▶ WORK TO BE COMPLETED
Which lines of the material below contain the word "page"? Return each of those lines in full.

▶ RECORDS
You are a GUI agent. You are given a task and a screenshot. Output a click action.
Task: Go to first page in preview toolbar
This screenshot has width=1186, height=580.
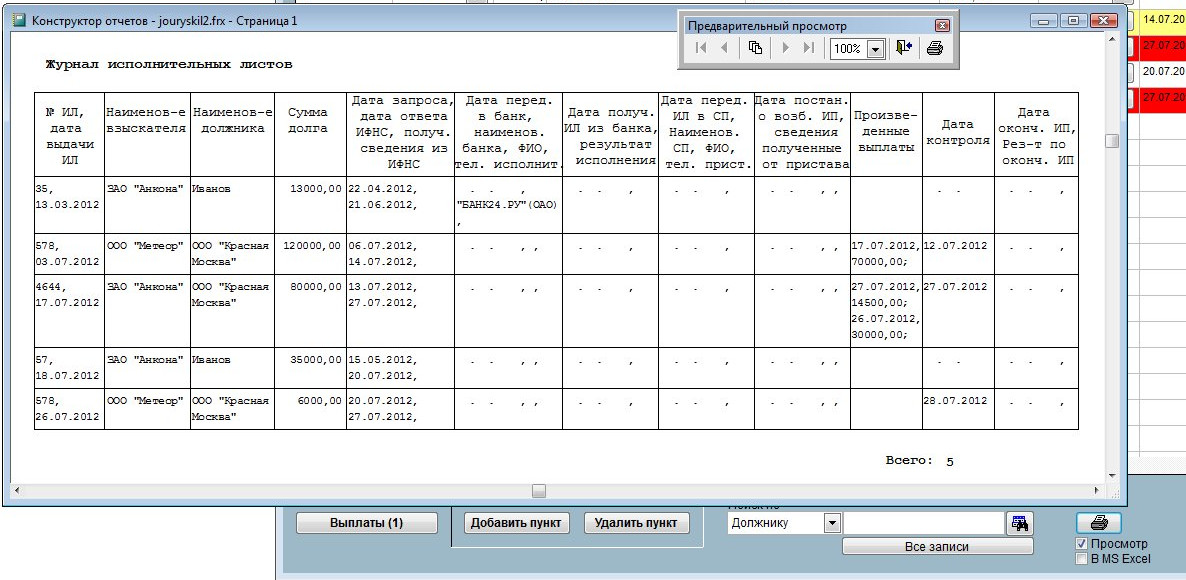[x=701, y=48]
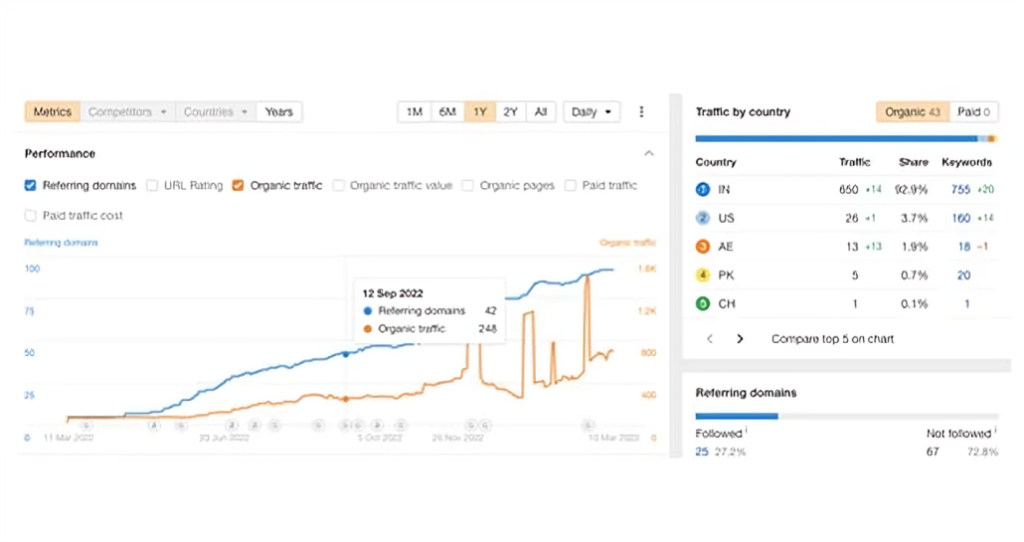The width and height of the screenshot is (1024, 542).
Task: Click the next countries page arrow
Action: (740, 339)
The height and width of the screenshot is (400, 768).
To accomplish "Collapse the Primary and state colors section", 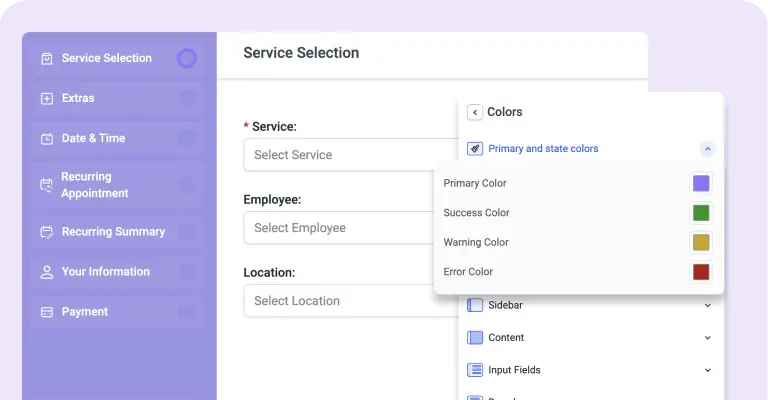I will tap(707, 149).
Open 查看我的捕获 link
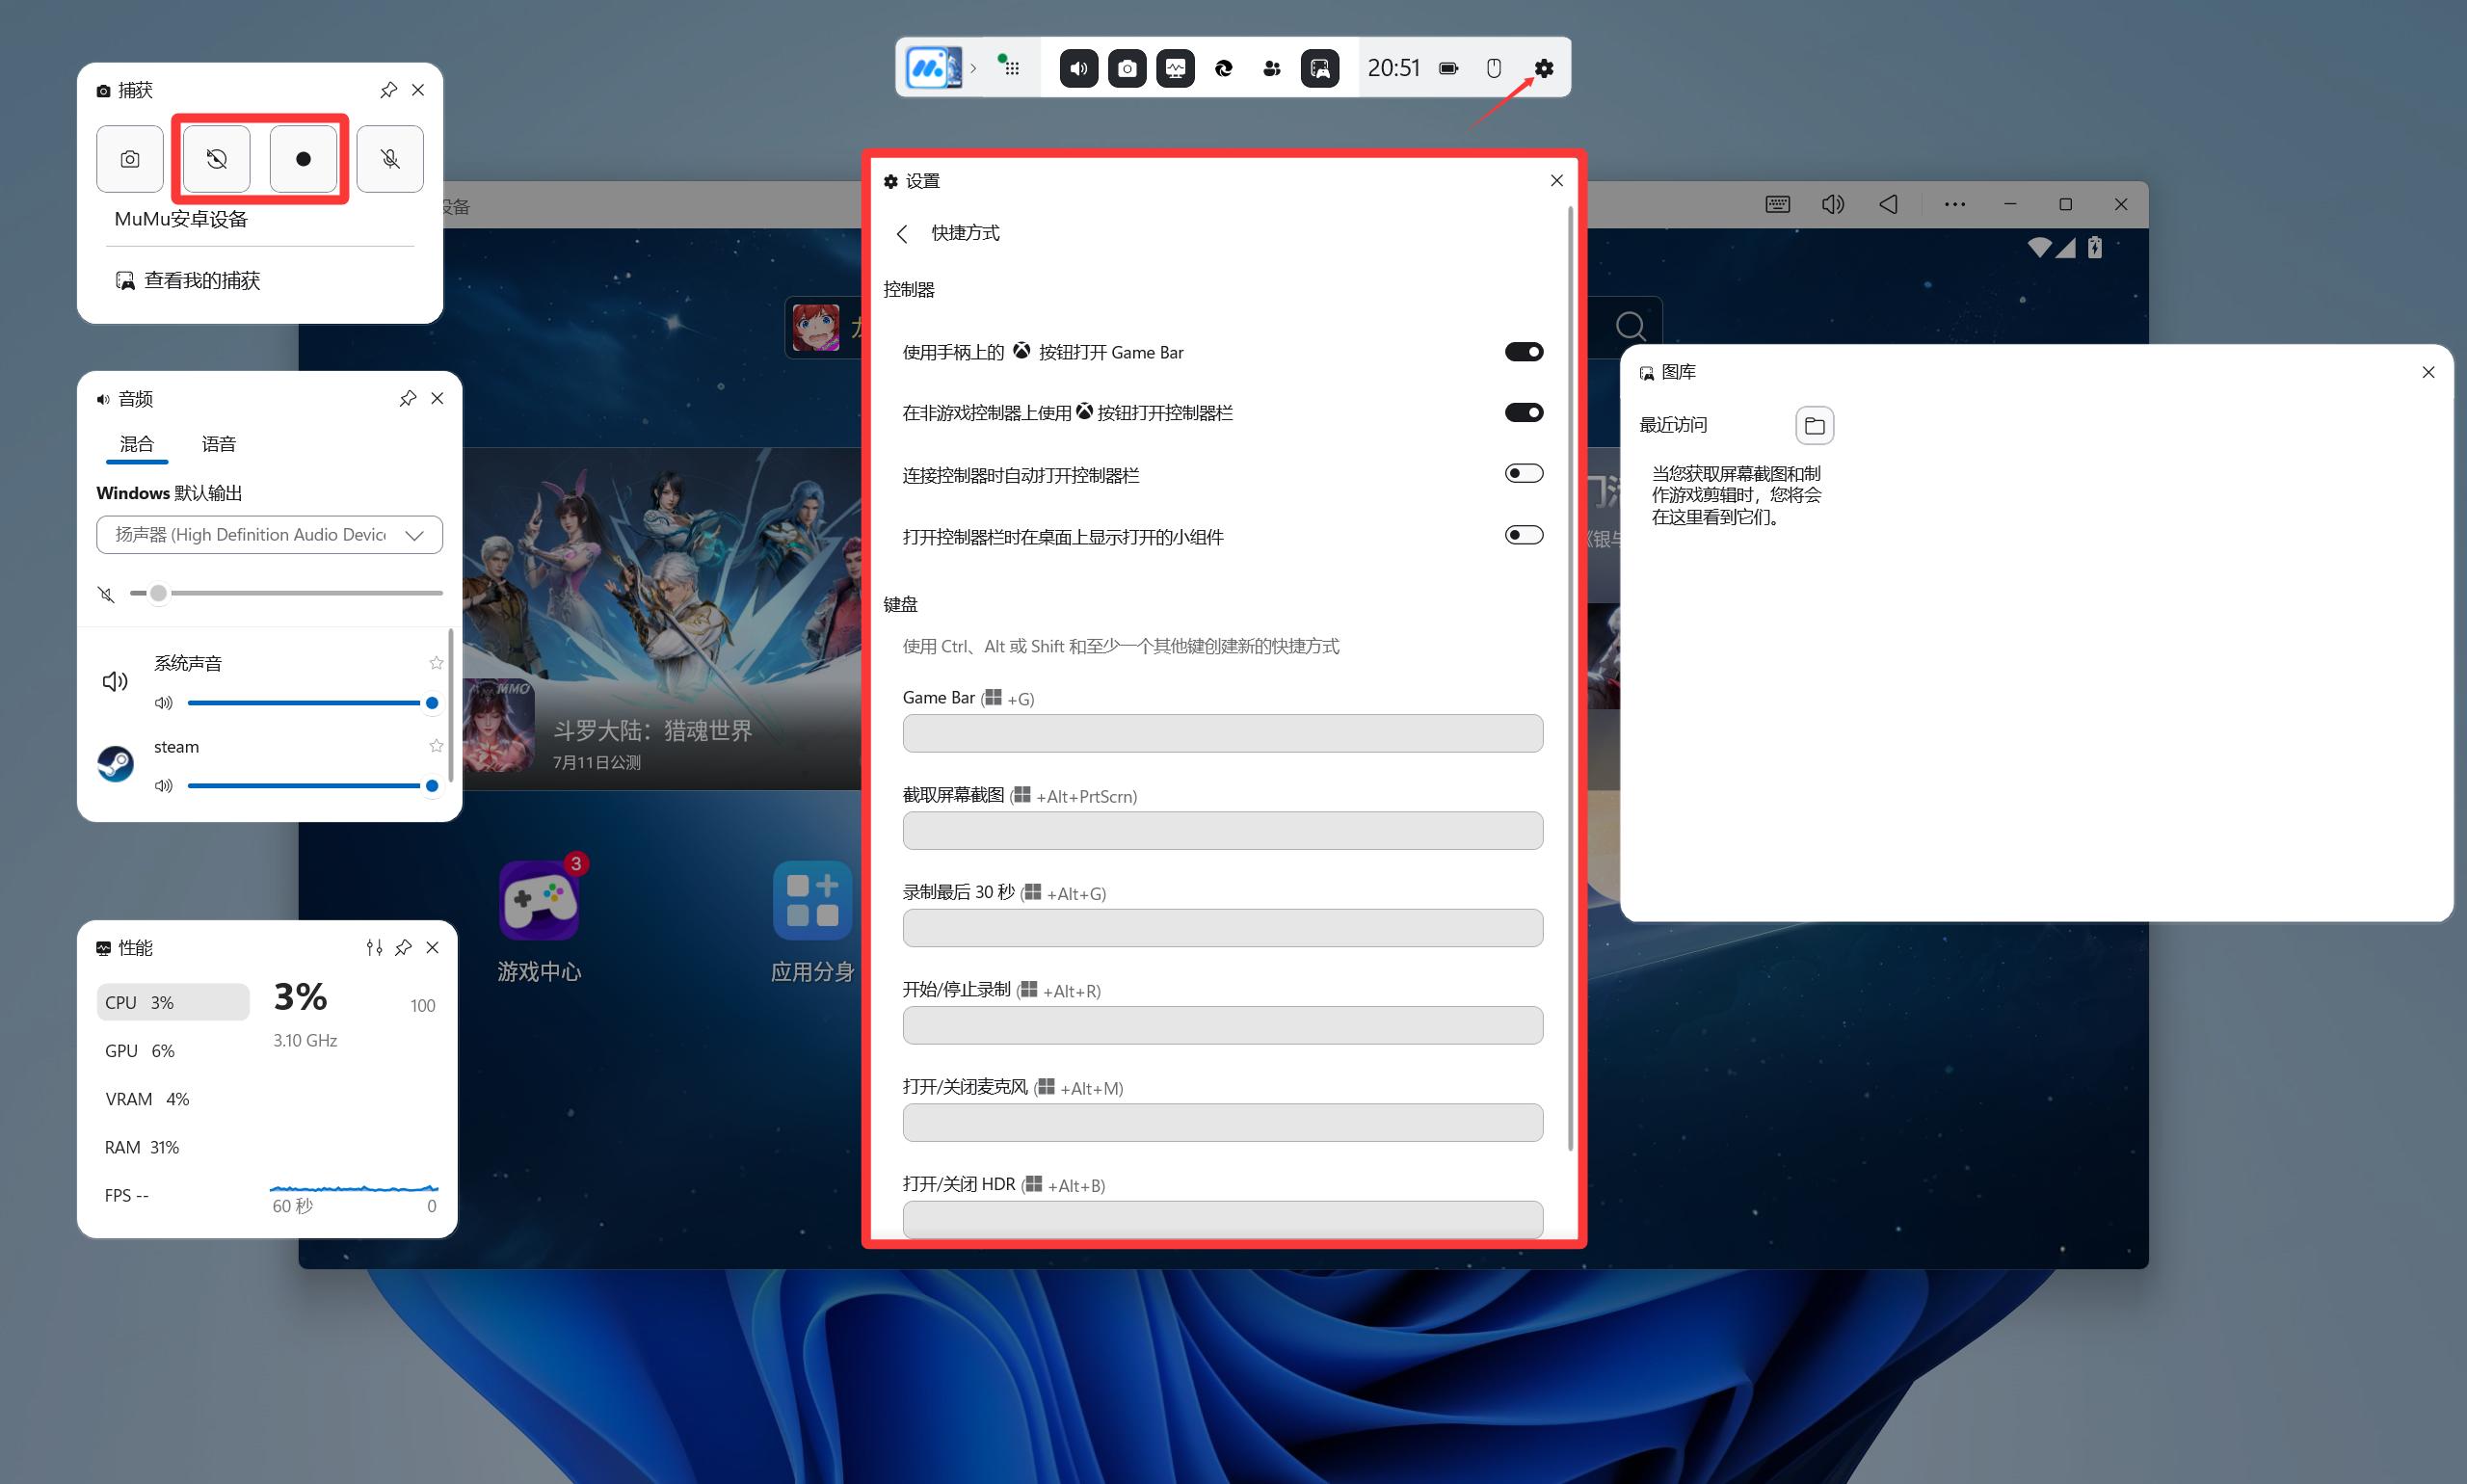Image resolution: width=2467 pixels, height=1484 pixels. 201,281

▶ WORKED SOLUTION
Task: Go to first page in preview toolbar
Task: Click the next countries page arrow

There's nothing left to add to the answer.